L’ouvrage est tout à fait passionnant et constitue une référence incontestable sur mobilités transnationales des jeunes. Les articles sont répartis selon cinq problématiques. La première concerne les mobilités enfantines et les familles transnationales. La deuxième s’intéresse aux mineurs migrants non accompagnés. La troisième étudie la scolarisation des élèves migrants. La quatrième se concentre sur les trajectoires scolaires de certains enfants. Enfin, la dernière partie recueille des témoignages commentés sur quelques expériences de jeunes mobiles internationaux en Afrique, en France, en Angleterre ou dans les Émirats arabes unis.

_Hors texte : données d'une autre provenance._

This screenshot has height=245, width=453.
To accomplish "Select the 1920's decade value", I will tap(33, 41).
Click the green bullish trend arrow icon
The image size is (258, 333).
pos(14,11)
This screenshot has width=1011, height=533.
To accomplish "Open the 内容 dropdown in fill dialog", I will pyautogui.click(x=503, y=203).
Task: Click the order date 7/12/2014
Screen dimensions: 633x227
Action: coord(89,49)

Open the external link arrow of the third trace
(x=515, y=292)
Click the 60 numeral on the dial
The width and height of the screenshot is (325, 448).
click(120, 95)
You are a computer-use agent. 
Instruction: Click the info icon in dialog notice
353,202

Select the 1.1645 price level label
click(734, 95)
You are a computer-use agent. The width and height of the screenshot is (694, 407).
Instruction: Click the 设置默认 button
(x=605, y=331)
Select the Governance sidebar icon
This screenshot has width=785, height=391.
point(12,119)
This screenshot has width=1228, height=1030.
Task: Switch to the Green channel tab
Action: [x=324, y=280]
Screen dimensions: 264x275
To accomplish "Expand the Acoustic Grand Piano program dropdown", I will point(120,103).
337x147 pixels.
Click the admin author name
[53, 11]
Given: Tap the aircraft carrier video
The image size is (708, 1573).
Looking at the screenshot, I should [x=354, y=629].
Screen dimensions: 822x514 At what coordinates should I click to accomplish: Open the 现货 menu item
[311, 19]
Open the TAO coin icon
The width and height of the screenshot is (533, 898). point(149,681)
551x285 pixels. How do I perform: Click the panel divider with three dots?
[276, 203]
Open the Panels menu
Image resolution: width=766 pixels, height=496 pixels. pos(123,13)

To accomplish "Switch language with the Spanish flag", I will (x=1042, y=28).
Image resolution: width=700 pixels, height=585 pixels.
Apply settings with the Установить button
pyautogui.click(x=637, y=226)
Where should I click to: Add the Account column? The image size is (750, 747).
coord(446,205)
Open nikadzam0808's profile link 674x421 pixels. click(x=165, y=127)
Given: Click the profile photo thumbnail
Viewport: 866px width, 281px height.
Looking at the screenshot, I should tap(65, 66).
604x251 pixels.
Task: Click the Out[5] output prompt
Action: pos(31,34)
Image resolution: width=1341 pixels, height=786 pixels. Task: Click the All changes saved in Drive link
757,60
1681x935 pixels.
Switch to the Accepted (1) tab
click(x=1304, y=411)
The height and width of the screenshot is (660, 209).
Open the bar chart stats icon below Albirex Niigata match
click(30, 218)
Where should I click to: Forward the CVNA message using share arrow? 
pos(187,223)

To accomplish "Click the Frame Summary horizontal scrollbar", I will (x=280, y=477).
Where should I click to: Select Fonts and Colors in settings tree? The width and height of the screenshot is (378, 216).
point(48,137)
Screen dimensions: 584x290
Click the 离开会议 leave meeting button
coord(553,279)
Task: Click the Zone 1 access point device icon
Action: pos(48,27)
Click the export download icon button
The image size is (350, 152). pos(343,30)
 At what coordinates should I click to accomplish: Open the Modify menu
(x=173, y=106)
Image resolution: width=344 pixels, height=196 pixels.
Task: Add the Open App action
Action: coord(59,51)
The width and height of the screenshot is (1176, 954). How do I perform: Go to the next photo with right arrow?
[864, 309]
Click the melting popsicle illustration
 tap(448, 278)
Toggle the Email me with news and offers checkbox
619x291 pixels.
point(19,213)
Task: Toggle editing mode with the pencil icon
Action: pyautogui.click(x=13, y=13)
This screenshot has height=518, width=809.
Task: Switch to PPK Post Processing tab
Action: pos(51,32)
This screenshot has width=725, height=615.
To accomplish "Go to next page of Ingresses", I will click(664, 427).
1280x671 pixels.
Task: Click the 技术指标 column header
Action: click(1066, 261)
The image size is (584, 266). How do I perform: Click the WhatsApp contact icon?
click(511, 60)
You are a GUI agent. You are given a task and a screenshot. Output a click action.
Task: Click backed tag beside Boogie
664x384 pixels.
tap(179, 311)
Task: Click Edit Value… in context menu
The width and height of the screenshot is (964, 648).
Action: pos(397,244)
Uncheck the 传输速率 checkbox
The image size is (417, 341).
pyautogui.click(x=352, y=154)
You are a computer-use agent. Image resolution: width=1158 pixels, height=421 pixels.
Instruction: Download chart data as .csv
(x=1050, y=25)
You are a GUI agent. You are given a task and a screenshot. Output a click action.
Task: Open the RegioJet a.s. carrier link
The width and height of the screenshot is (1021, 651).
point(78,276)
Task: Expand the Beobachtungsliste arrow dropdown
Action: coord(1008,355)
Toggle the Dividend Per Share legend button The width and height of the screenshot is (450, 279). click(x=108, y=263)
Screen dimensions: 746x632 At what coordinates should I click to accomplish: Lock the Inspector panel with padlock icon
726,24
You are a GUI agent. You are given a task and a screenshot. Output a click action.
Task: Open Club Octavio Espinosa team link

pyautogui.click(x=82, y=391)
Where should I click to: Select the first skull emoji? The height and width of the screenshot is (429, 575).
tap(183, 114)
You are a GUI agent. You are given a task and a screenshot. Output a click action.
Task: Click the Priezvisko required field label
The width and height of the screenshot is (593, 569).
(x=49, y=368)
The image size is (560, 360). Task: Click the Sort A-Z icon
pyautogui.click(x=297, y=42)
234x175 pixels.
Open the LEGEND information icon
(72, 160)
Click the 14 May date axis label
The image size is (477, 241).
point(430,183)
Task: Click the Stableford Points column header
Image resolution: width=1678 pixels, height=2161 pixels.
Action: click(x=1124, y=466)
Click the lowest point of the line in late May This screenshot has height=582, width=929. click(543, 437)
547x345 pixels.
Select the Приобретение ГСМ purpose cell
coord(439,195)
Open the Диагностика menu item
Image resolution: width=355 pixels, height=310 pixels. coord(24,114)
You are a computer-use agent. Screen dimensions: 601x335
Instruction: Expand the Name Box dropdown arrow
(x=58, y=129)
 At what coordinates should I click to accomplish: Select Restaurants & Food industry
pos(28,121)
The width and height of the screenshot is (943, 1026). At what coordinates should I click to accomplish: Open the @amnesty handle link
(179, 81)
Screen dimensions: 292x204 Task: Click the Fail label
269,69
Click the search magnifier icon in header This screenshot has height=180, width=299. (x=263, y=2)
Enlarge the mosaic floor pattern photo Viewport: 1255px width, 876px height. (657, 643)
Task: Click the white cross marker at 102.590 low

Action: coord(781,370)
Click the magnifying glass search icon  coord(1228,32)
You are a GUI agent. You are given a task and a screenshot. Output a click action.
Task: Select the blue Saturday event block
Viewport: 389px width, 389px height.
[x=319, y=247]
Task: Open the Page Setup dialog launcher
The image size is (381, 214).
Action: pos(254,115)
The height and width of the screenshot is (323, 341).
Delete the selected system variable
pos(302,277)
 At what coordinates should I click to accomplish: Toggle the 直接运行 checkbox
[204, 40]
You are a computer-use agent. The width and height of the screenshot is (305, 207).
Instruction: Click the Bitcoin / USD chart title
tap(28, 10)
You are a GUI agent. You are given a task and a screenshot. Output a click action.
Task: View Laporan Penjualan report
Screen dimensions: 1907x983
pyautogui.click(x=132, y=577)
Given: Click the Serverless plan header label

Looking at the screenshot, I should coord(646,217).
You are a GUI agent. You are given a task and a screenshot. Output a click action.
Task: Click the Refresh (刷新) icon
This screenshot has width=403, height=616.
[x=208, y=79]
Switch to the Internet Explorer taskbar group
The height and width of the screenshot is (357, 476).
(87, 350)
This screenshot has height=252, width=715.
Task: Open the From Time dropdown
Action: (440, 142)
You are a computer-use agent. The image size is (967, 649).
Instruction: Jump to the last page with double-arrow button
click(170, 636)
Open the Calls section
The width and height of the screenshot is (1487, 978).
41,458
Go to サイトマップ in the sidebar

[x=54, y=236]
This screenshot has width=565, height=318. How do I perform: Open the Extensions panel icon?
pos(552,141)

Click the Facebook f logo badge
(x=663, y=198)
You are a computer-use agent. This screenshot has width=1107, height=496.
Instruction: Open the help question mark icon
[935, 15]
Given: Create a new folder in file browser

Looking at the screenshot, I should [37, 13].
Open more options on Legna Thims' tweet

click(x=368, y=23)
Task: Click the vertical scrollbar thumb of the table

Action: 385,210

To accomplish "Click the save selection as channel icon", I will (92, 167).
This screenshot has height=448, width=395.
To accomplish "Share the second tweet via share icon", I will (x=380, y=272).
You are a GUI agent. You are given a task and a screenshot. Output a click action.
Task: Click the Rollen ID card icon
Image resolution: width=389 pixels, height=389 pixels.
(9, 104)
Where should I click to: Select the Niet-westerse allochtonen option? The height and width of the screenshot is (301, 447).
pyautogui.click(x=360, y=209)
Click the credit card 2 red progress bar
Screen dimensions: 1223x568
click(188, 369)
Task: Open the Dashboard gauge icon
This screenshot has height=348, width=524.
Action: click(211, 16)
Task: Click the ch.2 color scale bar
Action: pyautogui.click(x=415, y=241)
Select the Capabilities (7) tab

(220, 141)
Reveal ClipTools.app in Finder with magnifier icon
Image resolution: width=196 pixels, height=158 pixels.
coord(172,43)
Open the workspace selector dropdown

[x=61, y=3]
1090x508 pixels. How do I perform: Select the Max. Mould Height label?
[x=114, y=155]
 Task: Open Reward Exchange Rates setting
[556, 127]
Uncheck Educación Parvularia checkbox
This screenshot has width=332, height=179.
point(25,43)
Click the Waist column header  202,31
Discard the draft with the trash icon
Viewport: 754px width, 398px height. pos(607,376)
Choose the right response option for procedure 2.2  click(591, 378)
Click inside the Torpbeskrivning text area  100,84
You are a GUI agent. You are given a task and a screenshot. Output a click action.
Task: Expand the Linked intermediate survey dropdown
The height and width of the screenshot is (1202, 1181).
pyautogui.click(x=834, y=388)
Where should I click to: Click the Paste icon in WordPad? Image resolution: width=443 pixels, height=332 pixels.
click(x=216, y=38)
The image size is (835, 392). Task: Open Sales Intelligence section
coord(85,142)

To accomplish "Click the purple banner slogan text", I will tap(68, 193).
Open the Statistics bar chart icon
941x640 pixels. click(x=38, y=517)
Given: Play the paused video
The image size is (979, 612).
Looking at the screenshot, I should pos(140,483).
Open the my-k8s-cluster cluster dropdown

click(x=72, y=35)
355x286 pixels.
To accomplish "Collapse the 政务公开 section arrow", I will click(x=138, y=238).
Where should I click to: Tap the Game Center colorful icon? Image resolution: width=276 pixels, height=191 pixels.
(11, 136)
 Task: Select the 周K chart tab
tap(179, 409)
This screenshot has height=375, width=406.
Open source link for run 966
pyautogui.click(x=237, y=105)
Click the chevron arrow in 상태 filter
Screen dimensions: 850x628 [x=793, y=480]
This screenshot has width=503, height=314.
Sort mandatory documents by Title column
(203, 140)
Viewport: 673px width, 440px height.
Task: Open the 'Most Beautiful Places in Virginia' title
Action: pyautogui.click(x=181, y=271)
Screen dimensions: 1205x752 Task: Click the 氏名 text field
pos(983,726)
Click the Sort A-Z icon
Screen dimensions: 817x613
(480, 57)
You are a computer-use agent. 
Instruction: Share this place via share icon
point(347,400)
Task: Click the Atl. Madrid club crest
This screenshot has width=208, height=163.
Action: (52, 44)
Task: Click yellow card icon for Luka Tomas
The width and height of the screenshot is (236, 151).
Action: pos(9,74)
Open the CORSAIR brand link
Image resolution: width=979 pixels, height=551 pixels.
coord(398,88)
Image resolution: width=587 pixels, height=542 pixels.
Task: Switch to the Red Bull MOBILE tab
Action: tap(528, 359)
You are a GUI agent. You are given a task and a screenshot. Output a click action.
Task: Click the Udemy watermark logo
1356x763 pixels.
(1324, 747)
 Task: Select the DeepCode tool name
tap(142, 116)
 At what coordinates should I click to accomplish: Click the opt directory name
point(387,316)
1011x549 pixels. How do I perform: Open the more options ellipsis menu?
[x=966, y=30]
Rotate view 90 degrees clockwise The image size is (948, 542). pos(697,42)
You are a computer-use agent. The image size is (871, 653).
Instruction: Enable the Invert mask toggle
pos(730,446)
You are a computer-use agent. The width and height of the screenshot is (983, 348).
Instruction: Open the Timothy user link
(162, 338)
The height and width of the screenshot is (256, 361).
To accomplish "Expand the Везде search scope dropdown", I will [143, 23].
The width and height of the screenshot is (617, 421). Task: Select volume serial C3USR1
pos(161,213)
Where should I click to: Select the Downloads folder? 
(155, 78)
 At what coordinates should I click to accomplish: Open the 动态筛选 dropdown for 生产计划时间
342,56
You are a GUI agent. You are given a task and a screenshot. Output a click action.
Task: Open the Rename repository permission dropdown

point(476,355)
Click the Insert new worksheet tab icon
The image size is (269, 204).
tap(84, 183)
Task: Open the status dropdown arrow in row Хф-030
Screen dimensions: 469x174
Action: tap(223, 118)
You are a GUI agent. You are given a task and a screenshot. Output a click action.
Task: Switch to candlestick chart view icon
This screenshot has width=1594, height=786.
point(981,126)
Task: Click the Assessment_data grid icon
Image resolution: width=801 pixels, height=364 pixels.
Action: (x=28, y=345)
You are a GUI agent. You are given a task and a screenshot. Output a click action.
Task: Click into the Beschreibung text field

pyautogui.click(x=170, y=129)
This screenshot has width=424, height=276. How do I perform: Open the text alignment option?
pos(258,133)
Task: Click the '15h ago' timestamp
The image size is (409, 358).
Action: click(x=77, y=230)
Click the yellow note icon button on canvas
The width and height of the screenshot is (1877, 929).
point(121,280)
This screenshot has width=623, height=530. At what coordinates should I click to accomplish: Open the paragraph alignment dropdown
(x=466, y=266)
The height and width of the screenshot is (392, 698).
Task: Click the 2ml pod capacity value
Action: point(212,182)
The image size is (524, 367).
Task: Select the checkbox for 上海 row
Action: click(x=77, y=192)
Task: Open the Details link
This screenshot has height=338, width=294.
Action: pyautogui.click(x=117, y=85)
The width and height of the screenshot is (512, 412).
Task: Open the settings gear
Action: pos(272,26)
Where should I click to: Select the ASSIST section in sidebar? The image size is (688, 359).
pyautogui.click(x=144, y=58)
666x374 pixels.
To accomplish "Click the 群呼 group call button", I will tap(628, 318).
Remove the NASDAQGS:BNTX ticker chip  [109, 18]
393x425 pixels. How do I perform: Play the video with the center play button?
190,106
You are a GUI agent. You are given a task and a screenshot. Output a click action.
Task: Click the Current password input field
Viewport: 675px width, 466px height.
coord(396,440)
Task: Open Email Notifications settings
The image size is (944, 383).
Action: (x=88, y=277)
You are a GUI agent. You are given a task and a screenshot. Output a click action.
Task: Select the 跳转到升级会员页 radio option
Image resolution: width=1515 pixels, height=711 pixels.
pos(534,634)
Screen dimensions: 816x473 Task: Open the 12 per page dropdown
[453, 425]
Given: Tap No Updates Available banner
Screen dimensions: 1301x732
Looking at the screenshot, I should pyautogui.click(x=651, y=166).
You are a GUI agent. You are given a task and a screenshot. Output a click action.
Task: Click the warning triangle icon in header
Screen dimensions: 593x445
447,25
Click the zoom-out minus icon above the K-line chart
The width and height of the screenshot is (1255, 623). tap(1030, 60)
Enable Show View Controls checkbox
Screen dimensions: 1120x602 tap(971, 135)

Parmi les nombreux points révélés par les différents articles, beaucoup précisent les profils des jeunes migrants. Ainsi en est-il du concept de « jeunes transnationaux » (p.32) qui recouvre à la fois les jeunes qui migrent, ceux de la seconde génération et ceux qui restent dans le pays d’origine mais dont les parents ont migré. Tous ces jeunes entretiennent des liens divers et multiples avec un pays d’origine et un pays de destination, que ce soit dans le cadre de flux matériels ou immatériels, d’argent, d’idées et de biens.
Aurélie Fillod-Chabaud évoque les nombreux cas d’adoption par kafala en France. Il s’agit d’un dispositif, dans les pays du Maghreb, permettant le recueil légal d’un enfant par un tuteur (dit kafil) qui s’engage à prendre en charge l’entretien, l’éducation et la protection d’un mineur (dit makfoul). Dans les années 1980-1990, l’apparition de la kafal en tant que mode de recueil légal d’enfants entend faire face à la crise sanitaire qui fait rage dans les orphelinats du Maroc et d’Algérie et à se positionner contre l’adoption en adéquation avec les principes de l’Islam. La loi du 14 mars 2016, relative à la protection de l’enfance, permet aux Français ne résidant pas sur le territoire national de faire accéder à la naturalisation les enfants recueillis par kafala.
Paul Nicolas montre, dans un article éclairant construit à partir de 72 trajectoires scolaires de jeunes migrants que l’âge d’arrivée de ces enfants est un élément important. Arriver jeune est un atout pour intégrer un système scolaire étranger, mais encore faut-il que le choc du déracinement, plus violent pour de jeunes enfants, n’ait pas fait trop de dégâts psychologiques. Enfin, Yaël Brinbaum, toujours sur ces trajectoires scolaires, révèle qu’en moyenne les enfants d’immigrés ont de moindres performances scolaires et rencontrent davantage d’échecs scolaires, ainsi que des orientations secondaires plus fréquentes vers les filières les moins valorisées. Son travail met à jour des aspirations scolaires genrées et différenciées selon l’origine. Les familles maghrébines, subsahariennes et asiatiques, par exemple, ont apparemment les mêmes aspirations en termes de niveau d’ambition que les familles françaises d’origine. L’avantage scolaire des filles semble confirmé parmi les descendants d’immigrés, quelle que soit l’origine. Les écarts sexués apparaissent plus ou moins grands selon l’origine.